Image source: Getty Images.
The chip program is moving fast
Iris is reportedly part of a four-generation family of chips Meta is designing in-house, and the program appears to be ahead of where many investors probably assumed. Testing on the chip took about six weeks and turned up no major issues, according to the memo.
Even more, Meta reportedly plans to launch a new chip about every six months through 2027. That is a much faster cadence than the industry norm of about one new chip per year.
And the infrastructure these chips would support is enormous. Meta plans to bring about 7 gigawatts of computing capacity online this year and double its total to 14 gigawatts in 2027, according to the report, with Iris augmenting the graphics processing units (GPUs) the company buys from Nvidia and Advanced Micro Devices rather than replacing them.
Still, there’s a message here for chip investors.
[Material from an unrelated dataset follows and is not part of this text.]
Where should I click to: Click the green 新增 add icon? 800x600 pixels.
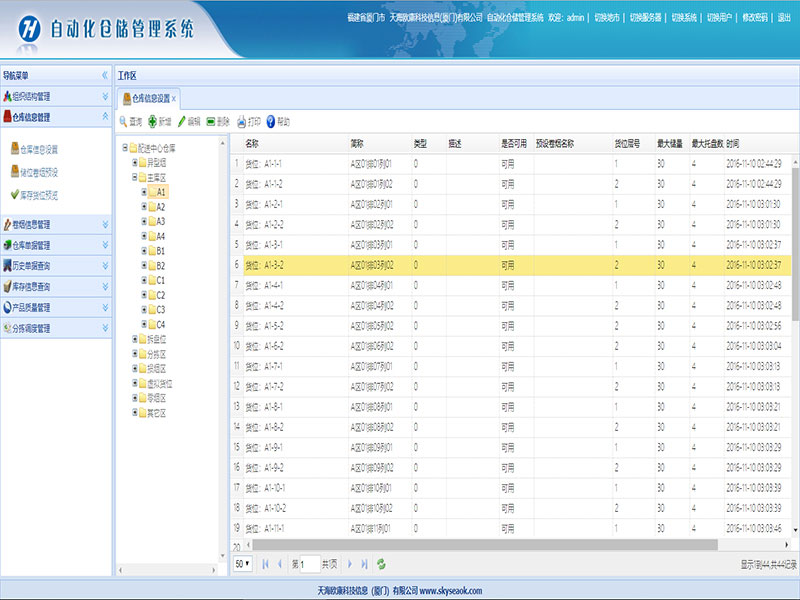[x=153, y=121]
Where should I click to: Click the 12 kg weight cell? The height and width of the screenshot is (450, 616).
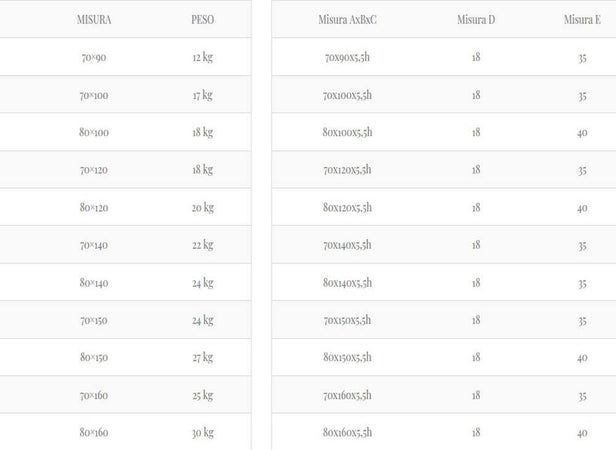203,57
One of the AI boom’s biggest spenders just showed a credible path to needing Nvidia somewhat less over time — while handing more business to Broadcom, which helps design the chip, and TSMC, which builds it.
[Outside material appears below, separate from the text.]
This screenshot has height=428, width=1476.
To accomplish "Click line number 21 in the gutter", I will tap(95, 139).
Nvidia’s chips remain the backbone of Meta’s computing plans. But every in-house chip Meta deploys is pricing pressure Nvidia could eventually feel.
The business paying the bill
None of this spending would matter much to shareholders if Meta’s core business were sputtering. It isn’t.
Meta’s first-quarter revenue rose 33% year over year to $56.3 billion — an acceleration from 24% growth in the fourth quarter of 2025 and 22% growth for full-year 2025. And the profits followed. The company posted a 41% operating margin for the period, and earnings per share of $10.44 grew 62% year over year, though a one-time $8.03 billion tax benefit added $3.13 per share to that figure. For a company of Meta’s size, growth like this is extraordinary.
“We had a milestone quarter with strong momentum across our apps and the release of our first model from Meta Superintelligence Labs,” said CEO Mark Zuckerberg in the company’s first-quarter earnings release.
That growth is what pays for the build-out. In its first-quarter update, Meta raised its 2026 capital expenditure forecast to a range of $125 billion to $145 billion (up from a prior range of $115 billion to $135 billion) while guiding for second-quarter revenue of $58 billion to $61 billion. Capital expenditures in the first quarter alone were $19.8 billion.
Of course, custom chips don’t mean a smaller budget. And a reported timeline may still slip. Even if Iris works exactly as planned, Meta isn’t cutting its spending. It’s doubling its computing capacity and trying to make each unit of that capacity cost less. If the AI investments don’t ultimately produce more engagement and better ad economics, in-house silicon may not be enough to offset challenges the company could face down the road.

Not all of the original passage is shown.